Mieux se connaître, c’est aussi s’accorder sur une heureuse distribution des rôles.

Ensuite parce que Georges-Louis Bouchez, qui semble vouloir s’installer à la ministre-présidence, n’a aucun intérêt à rudoyer des acteurs, même hostiles, dont il aura besoin pour gouverner, dans l’administration, les mutuelles et même au sein des syndicats. A ceux-là, qui se sont eux aussi montrés coopératifs, il laisse l’occasion de tirer les premiers. Il leur attribuera ainsi la responsabilité d’éventuels blocages.

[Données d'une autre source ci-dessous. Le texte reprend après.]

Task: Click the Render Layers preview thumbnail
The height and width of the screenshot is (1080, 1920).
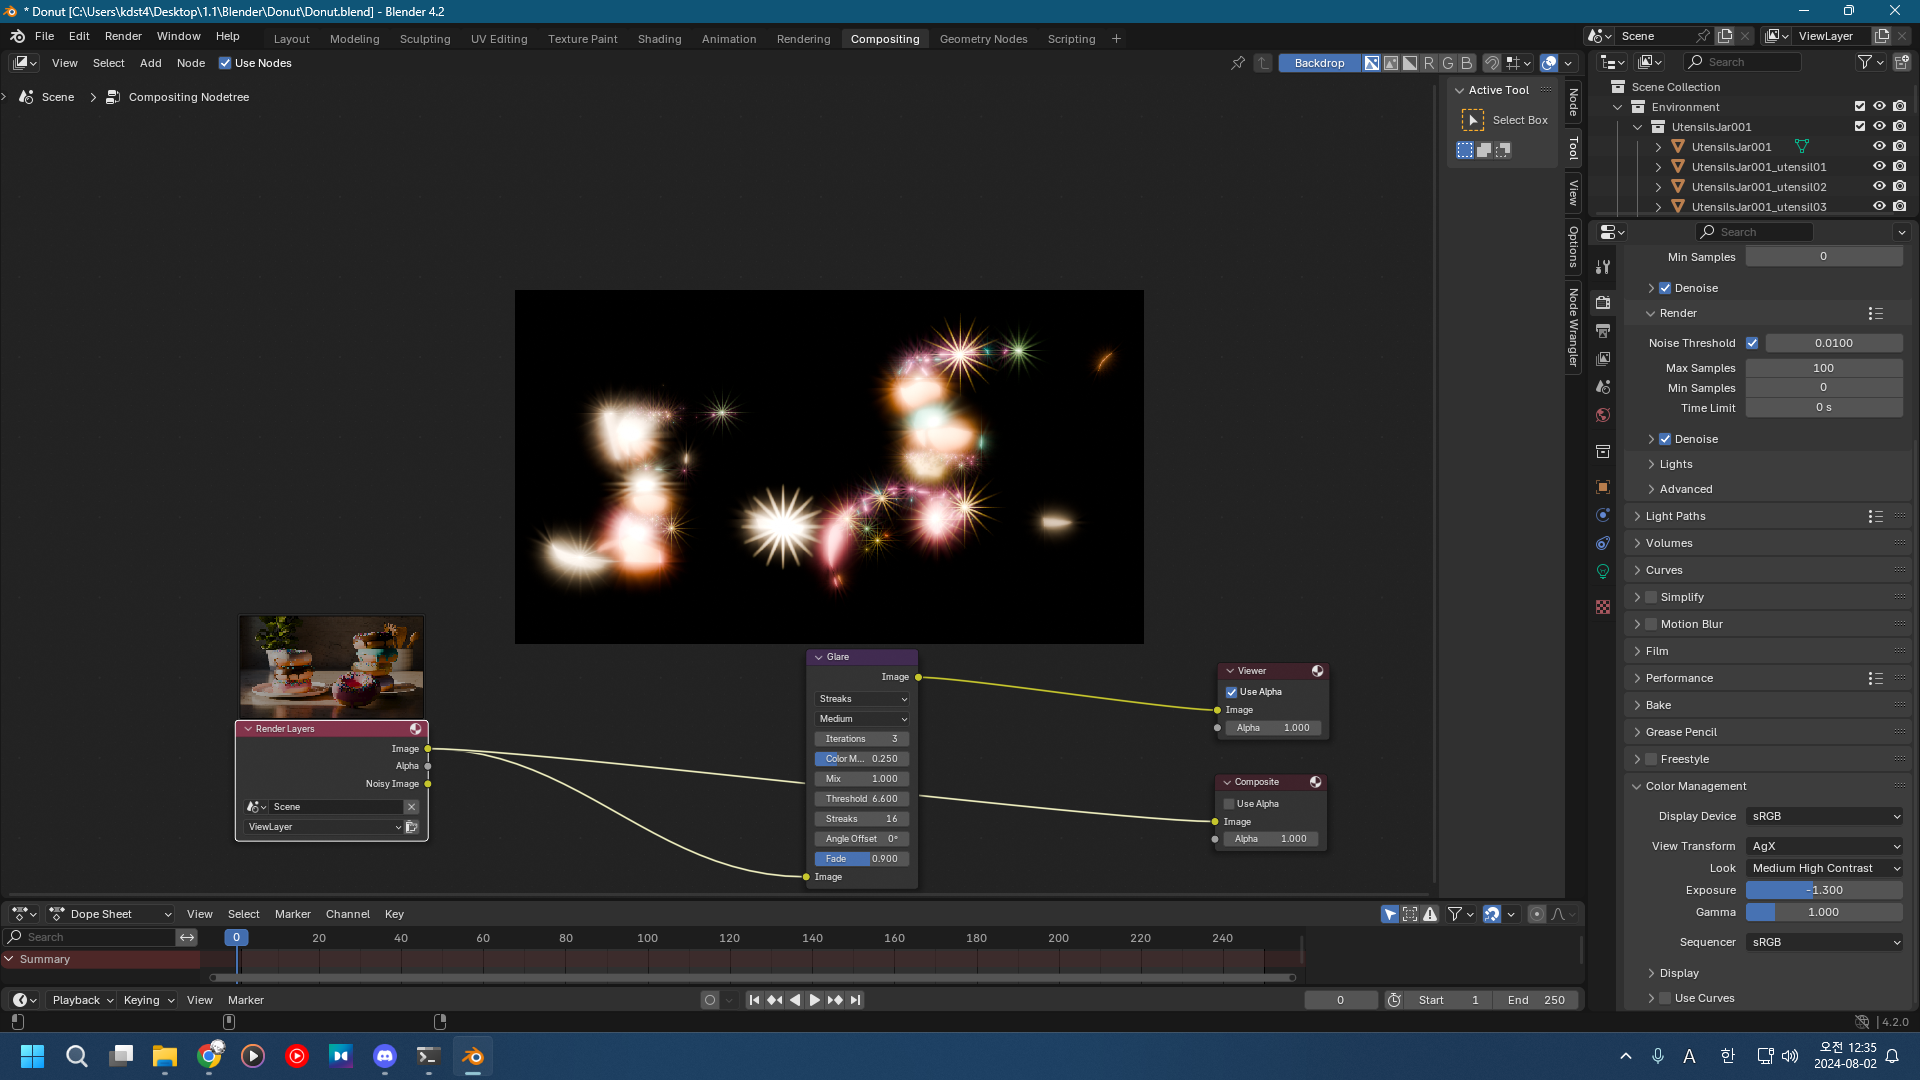Action: pos(331,666)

Et enfin parce que Maxime Prévot l’a laissé exprimer le «bad cop» en lui à certains moments, précautionneusement sélectionnés. Comme lors de la plateforme associative qui, le 18 juin, réunissait pas mal des adversaires historiques de Georges-Louis Bouchez, du MOC au CNCD, en passant par le Ciré, adversaires souvent de gauche, dont il n’aura que peu besoin, et que plusieurs fois il contredit brutalement. Et adversaires, dont une, Sarah de Liamchine, codirectrice de Présence et action culturelles, la branche de l’Action commune socialiste active dans l’éducation permanente, en sortit un communiqué de presse évoquant une «altercation» et se disant «grossièrement interrompue». Elle et d’autres, qui n’ont pas voulu médiatiser l’incident, sont déjà les premières victimes expiatoires du nouveau «power couple» francophone.